» **Problem description**
Nothing but the lines from the one containing "Click calendar icon in custom date field" to the final line of the entries should appear, copied exactly and without pictures.

Pixel coordinate grounding data:
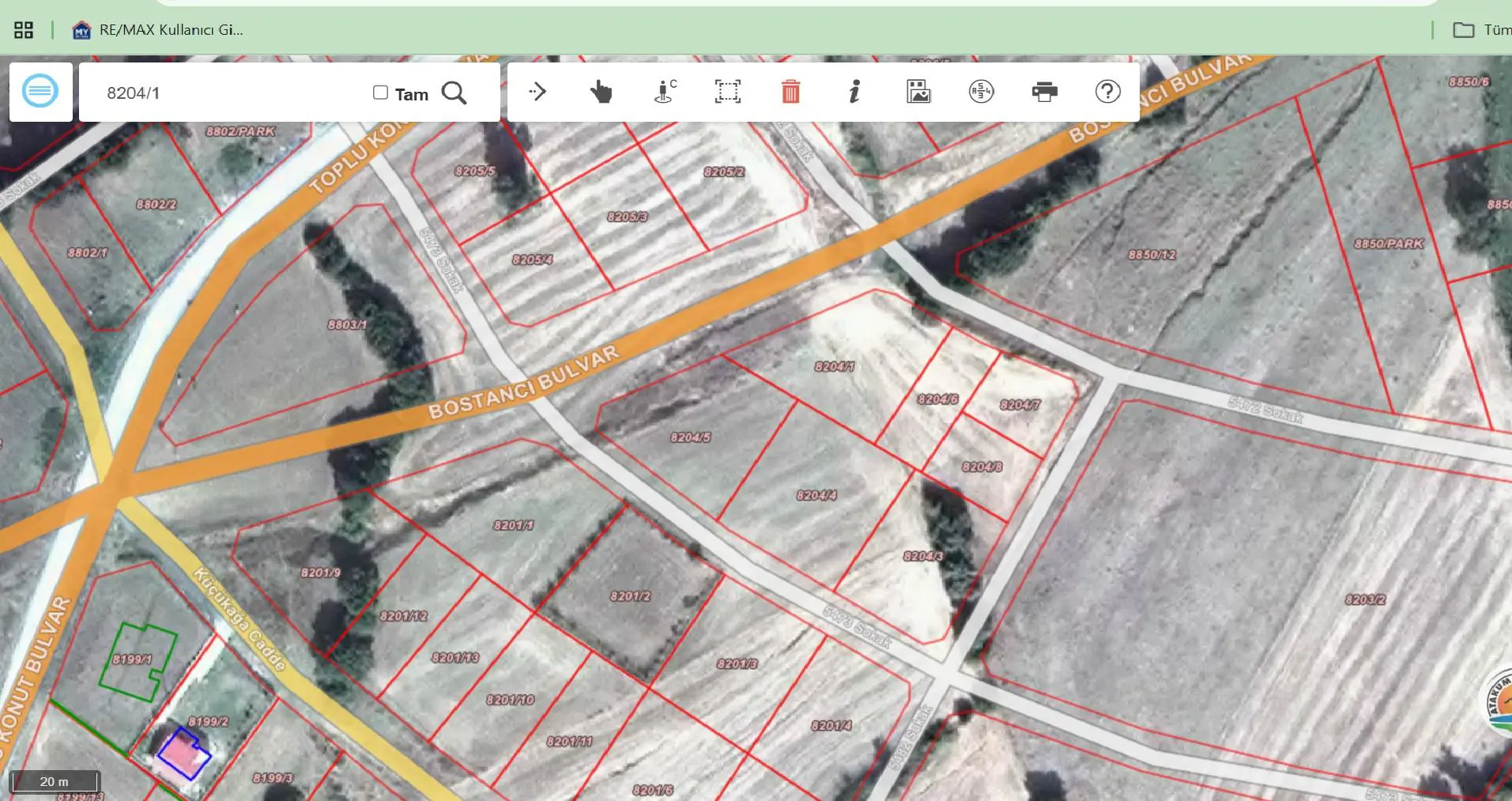Viewport: 1512px width, 801px height.
Task: Open the browser apps grid icon
Action: 24,30
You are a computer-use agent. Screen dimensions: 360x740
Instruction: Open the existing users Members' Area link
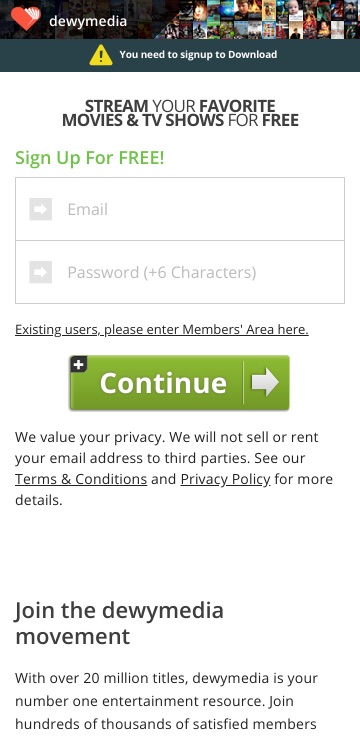162,329
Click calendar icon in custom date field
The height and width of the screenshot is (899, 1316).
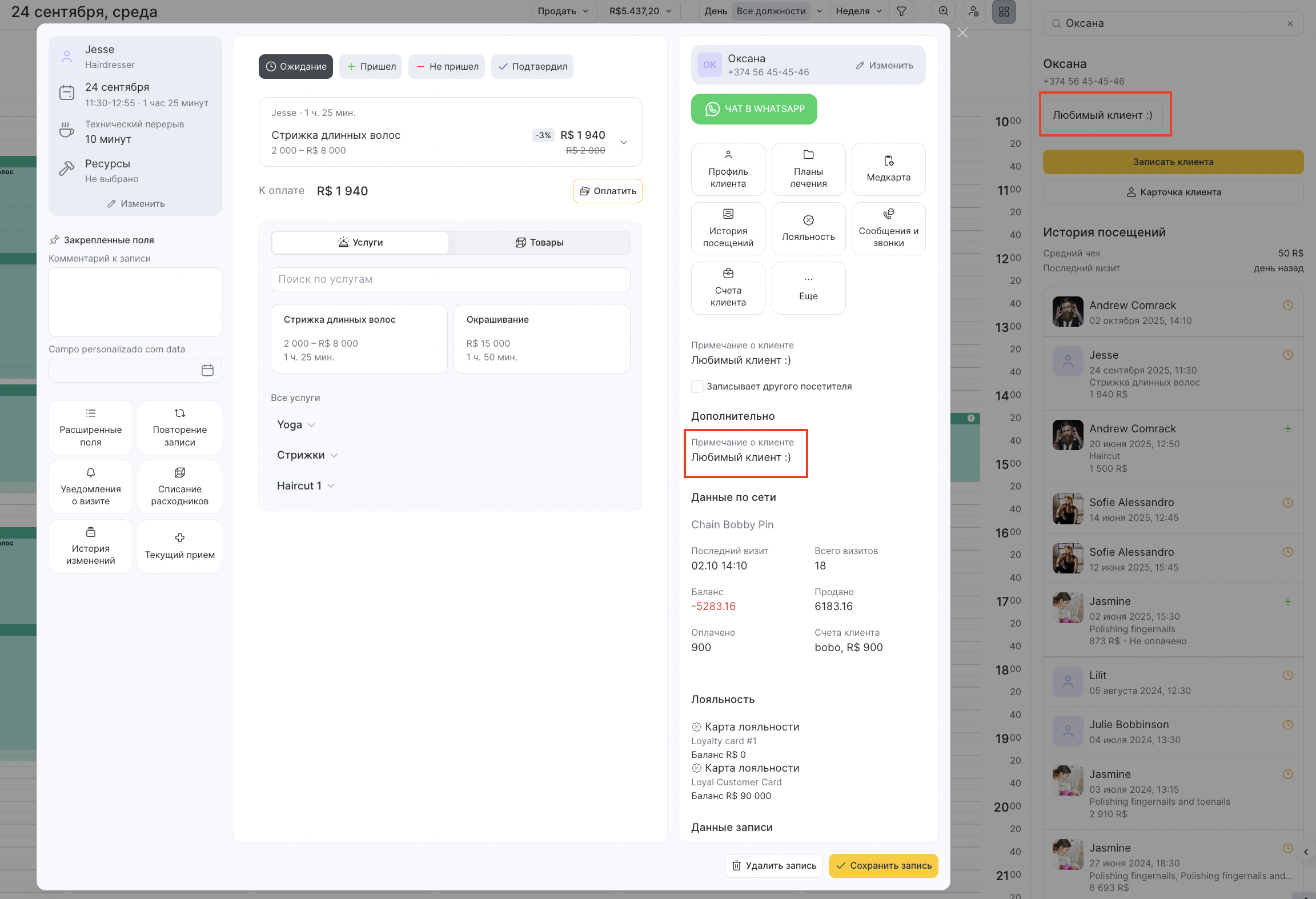click(x=207, y=371)
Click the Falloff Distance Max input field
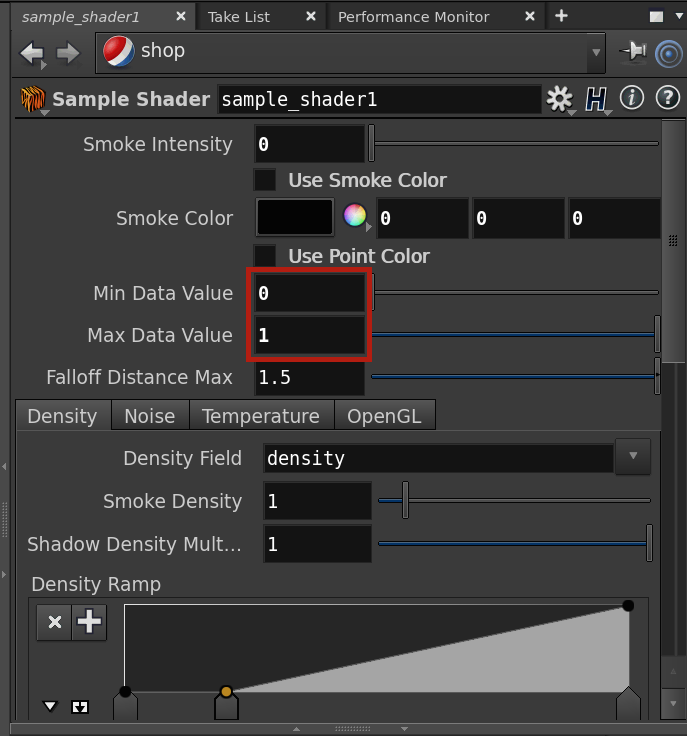This screenshot has height=736, width=687. click(x=309, y=378)
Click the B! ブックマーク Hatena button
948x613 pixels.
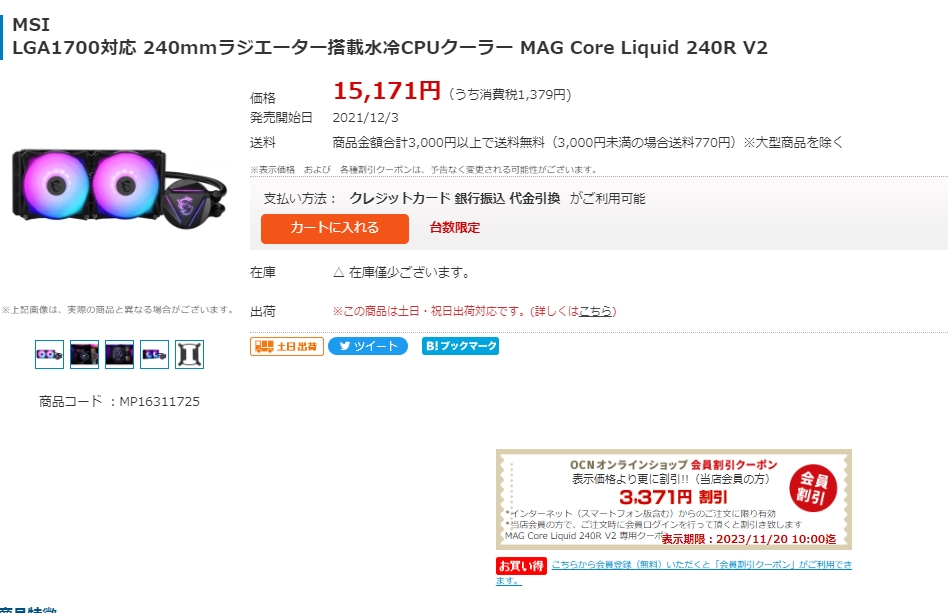tap(460, 346)
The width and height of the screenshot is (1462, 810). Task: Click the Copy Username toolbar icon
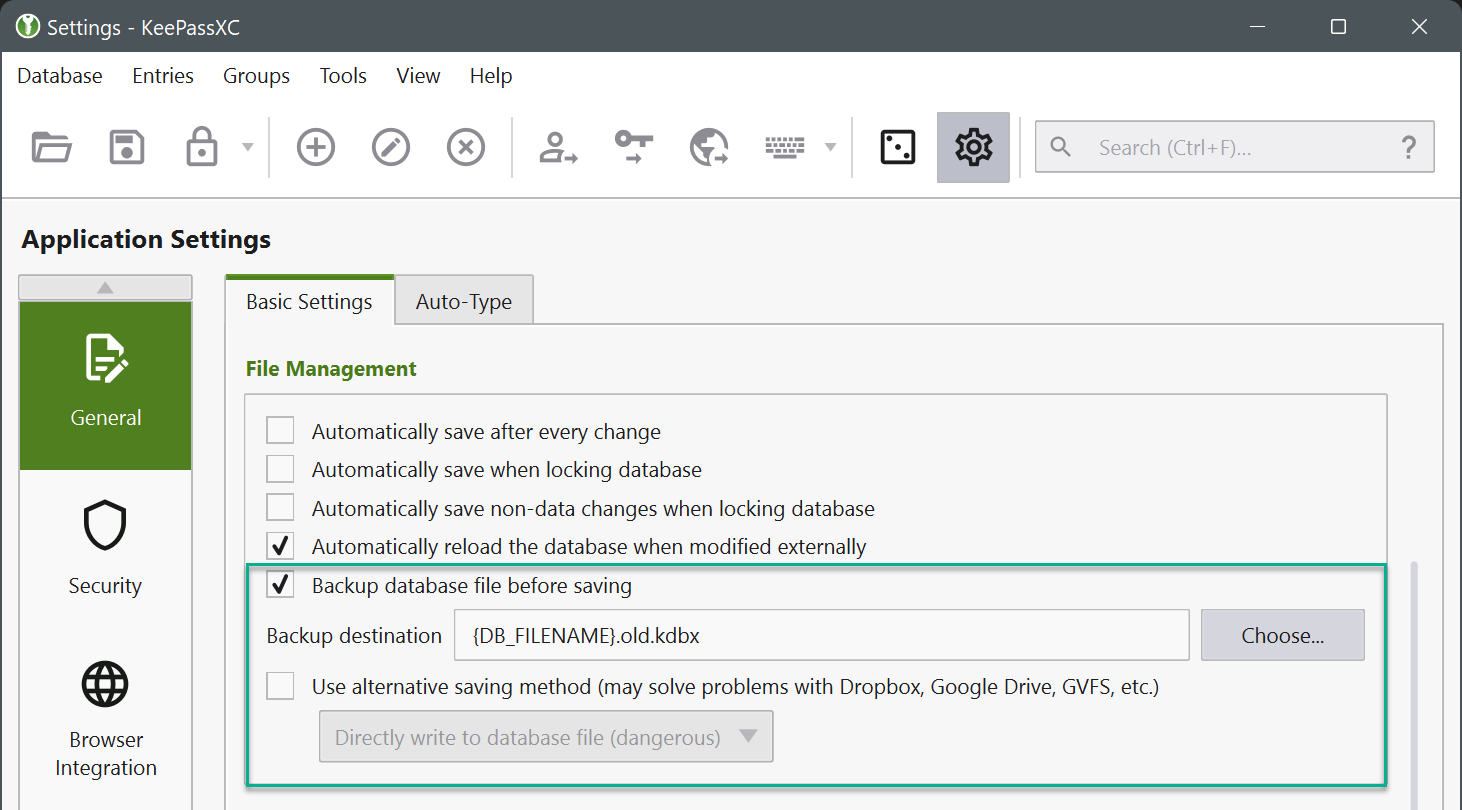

» **Exercise output**
Click calendar icon in custom date field
The height and width of the screenshot is (899, 1316).
click(x=207, y=371)
Click the Falloff Distance Max input field
This screenshot has height=736, width=687. click(x=309, y=378)
Click the B! ブックマーク Hatena button
948x613 pixels.
tap(460, 346)
The width and height of the screenshot is (1462, 810). Task: Click the Copy Username toolbar icon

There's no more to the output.